__Your goal__
Stop after the line containing "Home (137, 183)"; retype every line of the data before it exactly, starting from the first.

__Dataset content__
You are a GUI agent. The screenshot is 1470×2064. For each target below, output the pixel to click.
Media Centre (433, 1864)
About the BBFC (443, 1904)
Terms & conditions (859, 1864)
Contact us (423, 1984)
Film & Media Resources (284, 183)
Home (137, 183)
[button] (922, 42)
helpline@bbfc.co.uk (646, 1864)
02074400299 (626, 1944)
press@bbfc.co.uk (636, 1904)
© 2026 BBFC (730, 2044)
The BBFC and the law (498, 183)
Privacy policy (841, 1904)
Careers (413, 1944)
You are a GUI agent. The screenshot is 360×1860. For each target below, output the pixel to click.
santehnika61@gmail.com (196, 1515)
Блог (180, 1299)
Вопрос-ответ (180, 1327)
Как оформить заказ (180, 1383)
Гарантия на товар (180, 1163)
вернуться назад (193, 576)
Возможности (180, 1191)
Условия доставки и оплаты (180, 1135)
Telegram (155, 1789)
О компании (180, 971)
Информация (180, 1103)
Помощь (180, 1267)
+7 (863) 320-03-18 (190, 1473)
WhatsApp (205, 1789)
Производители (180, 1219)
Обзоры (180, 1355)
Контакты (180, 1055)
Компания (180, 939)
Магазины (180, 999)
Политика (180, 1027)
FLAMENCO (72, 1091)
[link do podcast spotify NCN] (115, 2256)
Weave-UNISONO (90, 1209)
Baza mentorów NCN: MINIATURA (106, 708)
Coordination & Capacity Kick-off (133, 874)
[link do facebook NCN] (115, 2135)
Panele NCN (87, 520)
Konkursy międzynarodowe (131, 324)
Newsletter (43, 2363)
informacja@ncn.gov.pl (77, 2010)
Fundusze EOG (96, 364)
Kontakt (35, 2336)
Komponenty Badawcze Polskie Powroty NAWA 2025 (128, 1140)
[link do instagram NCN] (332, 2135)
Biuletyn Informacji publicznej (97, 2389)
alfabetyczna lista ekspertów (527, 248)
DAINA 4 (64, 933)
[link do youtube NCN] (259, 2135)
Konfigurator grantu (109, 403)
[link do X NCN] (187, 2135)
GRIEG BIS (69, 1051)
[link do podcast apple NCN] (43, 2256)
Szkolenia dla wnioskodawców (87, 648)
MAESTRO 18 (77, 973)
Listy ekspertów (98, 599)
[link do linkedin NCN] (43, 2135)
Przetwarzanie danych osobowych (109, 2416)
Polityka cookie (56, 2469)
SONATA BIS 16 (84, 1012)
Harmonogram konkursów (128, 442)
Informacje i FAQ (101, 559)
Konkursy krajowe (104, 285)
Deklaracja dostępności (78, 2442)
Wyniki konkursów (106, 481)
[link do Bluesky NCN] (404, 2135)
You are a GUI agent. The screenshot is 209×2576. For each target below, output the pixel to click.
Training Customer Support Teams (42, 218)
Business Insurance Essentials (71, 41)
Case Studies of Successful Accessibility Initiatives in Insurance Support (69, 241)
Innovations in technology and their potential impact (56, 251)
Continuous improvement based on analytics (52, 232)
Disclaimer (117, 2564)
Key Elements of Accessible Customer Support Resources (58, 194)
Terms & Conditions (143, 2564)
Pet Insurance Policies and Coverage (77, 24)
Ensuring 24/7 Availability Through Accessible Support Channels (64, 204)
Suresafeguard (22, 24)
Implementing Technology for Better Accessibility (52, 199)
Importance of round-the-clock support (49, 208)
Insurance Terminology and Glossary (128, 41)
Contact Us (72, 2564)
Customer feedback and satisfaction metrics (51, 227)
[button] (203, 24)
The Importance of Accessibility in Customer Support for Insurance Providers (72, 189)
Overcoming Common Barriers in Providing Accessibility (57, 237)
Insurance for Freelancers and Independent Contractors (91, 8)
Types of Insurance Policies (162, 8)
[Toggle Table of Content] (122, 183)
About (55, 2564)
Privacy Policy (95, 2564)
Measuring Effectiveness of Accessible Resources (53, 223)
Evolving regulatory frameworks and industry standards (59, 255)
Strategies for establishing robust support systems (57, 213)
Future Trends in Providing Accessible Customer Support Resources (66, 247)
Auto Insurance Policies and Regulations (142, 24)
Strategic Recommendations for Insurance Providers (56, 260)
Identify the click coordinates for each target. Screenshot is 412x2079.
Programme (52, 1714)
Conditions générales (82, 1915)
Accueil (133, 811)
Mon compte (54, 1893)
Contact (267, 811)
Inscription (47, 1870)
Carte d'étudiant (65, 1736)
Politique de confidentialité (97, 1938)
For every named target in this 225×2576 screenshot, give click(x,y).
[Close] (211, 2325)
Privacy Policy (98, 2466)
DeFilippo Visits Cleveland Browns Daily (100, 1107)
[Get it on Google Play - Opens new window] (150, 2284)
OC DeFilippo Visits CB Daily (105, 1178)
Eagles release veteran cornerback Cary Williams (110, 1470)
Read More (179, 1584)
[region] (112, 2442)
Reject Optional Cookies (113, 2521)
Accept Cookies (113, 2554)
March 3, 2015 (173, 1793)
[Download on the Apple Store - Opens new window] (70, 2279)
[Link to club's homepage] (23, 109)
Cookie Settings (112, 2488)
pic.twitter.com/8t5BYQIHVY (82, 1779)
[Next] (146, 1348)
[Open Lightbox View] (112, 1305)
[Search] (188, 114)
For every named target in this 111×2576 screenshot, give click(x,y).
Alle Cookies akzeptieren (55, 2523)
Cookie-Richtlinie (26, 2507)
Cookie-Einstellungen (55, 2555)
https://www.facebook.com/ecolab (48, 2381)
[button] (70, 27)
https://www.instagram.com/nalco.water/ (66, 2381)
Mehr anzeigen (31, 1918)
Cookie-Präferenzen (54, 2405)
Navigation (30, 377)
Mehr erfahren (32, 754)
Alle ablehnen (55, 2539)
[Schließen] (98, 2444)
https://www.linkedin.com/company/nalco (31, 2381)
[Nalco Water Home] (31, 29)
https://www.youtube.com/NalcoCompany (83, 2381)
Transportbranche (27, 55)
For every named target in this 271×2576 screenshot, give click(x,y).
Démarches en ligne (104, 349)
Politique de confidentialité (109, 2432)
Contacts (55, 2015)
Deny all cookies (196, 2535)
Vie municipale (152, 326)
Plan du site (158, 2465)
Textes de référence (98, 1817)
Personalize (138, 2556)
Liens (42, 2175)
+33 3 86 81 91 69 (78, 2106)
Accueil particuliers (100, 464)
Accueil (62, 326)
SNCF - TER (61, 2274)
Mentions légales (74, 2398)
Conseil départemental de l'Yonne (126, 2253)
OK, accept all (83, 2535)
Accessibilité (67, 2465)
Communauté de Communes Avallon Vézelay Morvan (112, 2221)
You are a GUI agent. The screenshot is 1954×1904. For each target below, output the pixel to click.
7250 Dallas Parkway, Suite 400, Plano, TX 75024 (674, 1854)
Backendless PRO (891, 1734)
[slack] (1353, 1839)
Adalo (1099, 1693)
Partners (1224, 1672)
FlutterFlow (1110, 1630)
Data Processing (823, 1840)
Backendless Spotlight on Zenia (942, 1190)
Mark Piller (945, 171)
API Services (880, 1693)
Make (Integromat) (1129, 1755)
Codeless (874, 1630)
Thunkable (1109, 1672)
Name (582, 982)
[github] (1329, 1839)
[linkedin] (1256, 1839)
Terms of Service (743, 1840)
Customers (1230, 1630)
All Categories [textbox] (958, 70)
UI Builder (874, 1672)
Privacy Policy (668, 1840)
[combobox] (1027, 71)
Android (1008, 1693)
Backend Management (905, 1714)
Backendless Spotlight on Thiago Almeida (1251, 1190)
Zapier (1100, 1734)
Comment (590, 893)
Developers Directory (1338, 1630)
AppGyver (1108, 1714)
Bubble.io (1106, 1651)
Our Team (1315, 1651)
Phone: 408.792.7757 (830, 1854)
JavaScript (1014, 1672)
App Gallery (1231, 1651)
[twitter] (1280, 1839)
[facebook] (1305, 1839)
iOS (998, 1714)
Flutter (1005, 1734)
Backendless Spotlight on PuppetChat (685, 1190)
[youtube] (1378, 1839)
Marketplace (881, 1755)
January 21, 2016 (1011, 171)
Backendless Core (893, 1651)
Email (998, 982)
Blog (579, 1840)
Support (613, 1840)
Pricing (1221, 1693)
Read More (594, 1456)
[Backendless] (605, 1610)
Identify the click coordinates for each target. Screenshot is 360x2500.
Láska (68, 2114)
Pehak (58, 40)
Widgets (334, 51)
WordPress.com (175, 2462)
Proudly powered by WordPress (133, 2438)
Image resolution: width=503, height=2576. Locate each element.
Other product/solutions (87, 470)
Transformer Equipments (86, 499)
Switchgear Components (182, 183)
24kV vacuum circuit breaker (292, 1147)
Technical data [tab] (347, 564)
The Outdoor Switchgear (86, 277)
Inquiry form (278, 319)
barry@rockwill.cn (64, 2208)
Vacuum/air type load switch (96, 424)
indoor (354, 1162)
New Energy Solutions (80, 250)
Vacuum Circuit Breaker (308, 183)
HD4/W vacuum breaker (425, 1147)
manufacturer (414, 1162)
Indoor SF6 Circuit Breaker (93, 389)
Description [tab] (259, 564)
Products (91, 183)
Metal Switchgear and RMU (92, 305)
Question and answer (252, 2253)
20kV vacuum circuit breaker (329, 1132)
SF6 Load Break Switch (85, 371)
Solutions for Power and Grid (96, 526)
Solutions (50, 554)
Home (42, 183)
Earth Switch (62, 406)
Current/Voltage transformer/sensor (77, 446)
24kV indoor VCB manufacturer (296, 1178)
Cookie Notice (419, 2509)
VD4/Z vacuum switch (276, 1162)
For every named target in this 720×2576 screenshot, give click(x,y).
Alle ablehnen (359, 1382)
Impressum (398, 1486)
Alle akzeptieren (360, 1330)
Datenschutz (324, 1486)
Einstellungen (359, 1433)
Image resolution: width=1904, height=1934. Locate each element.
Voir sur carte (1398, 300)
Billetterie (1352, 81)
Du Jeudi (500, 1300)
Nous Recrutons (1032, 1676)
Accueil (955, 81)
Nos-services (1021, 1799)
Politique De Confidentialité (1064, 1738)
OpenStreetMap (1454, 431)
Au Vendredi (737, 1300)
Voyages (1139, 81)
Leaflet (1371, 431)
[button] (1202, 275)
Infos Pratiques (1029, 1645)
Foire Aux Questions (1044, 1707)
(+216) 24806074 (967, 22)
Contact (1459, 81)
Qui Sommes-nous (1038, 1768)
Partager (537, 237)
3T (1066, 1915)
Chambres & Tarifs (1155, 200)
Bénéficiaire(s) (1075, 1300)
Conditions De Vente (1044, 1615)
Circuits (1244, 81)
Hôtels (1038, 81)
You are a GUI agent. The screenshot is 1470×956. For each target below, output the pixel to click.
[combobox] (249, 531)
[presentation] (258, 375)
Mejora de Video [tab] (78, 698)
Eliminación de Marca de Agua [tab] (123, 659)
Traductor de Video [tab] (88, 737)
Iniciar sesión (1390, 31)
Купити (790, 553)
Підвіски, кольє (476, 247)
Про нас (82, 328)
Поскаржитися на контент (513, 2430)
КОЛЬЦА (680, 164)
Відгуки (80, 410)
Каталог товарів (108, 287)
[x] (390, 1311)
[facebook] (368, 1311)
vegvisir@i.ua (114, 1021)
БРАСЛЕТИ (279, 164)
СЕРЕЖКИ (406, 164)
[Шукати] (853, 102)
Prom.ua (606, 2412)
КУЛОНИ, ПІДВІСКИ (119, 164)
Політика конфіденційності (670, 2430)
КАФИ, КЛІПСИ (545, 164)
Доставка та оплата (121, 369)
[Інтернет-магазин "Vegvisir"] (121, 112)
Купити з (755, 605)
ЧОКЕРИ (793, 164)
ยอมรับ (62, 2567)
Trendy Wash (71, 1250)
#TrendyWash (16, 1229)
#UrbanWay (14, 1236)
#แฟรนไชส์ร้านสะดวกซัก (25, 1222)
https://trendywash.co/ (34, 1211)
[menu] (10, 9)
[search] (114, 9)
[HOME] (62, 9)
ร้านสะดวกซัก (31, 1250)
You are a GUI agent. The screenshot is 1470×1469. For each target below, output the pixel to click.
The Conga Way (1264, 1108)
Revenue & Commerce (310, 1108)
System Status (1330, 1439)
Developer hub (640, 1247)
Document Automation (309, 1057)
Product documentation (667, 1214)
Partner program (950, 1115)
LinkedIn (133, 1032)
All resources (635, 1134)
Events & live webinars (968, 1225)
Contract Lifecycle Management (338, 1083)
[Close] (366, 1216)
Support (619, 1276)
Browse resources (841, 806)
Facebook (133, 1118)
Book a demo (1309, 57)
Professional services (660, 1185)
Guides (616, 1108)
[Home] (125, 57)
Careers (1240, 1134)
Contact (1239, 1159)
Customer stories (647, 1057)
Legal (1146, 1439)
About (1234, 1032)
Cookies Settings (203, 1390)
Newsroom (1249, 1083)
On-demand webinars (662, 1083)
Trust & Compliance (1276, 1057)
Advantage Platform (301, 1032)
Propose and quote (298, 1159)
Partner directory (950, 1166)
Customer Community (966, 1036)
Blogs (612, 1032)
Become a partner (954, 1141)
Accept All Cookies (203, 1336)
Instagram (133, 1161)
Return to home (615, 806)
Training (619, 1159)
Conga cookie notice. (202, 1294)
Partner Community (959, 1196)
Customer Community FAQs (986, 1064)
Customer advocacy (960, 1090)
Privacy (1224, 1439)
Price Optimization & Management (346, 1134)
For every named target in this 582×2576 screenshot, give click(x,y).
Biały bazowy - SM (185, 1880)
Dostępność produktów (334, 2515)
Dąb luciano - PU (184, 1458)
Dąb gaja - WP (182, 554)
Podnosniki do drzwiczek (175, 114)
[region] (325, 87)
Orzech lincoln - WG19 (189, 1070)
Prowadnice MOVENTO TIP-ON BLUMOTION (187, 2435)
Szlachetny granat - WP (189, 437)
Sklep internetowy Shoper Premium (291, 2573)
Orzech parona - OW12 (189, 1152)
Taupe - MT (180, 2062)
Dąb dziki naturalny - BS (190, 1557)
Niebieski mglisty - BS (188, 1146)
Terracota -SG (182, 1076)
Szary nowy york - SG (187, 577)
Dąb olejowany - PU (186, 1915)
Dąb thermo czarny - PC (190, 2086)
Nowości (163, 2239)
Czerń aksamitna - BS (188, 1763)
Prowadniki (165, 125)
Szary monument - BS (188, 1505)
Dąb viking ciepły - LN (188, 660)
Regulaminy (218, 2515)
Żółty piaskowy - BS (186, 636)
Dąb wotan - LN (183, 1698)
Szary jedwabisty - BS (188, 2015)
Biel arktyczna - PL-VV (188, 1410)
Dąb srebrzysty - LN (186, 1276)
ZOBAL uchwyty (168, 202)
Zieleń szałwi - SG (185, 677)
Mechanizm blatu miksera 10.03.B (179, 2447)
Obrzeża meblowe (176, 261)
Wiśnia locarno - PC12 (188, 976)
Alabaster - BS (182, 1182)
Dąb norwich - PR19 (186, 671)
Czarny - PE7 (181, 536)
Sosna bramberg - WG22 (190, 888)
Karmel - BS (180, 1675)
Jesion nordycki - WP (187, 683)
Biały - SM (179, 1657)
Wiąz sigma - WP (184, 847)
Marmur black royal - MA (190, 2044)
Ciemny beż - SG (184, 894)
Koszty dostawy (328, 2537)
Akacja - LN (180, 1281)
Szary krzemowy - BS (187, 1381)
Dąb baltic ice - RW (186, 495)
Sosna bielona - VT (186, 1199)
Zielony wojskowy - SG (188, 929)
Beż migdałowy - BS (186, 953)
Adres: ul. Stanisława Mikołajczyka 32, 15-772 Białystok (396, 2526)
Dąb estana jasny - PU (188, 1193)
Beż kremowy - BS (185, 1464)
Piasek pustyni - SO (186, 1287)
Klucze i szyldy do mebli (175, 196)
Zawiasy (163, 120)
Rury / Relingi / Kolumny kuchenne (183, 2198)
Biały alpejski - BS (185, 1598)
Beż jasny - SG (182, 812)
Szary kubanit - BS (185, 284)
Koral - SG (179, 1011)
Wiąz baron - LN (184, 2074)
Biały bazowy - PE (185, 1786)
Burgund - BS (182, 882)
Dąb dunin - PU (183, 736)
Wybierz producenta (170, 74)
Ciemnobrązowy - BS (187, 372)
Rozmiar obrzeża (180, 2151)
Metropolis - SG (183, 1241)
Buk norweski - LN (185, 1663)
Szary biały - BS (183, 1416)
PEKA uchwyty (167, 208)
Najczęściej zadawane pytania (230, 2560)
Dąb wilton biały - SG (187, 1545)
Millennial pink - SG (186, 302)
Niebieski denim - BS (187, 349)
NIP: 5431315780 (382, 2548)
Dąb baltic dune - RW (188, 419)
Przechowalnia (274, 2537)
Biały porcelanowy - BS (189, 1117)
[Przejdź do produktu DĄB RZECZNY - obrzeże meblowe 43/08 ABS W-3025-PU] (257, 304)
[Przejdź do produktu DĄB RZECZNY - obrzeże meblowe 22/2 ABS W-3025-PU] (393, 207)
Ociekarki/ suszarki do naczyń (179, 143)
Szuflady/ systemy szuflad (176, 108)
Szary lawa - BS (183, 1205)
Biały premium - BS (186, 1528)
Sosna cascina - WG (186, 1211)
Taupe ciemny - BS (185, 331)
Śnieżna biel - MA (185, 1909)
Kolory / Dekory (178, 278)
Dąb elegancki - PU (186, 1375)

__Answer below__
You are a GUI agent. The screenshot is 1470×2064. For each target below, output the pixel to click.
Media Centre (433, 1864)
About the BBFC (443, 1904)
Terms & conditions (859, 1864)
Contact us (423, 1984)
Film & Media Resources (284, 183)
Home (137, 183)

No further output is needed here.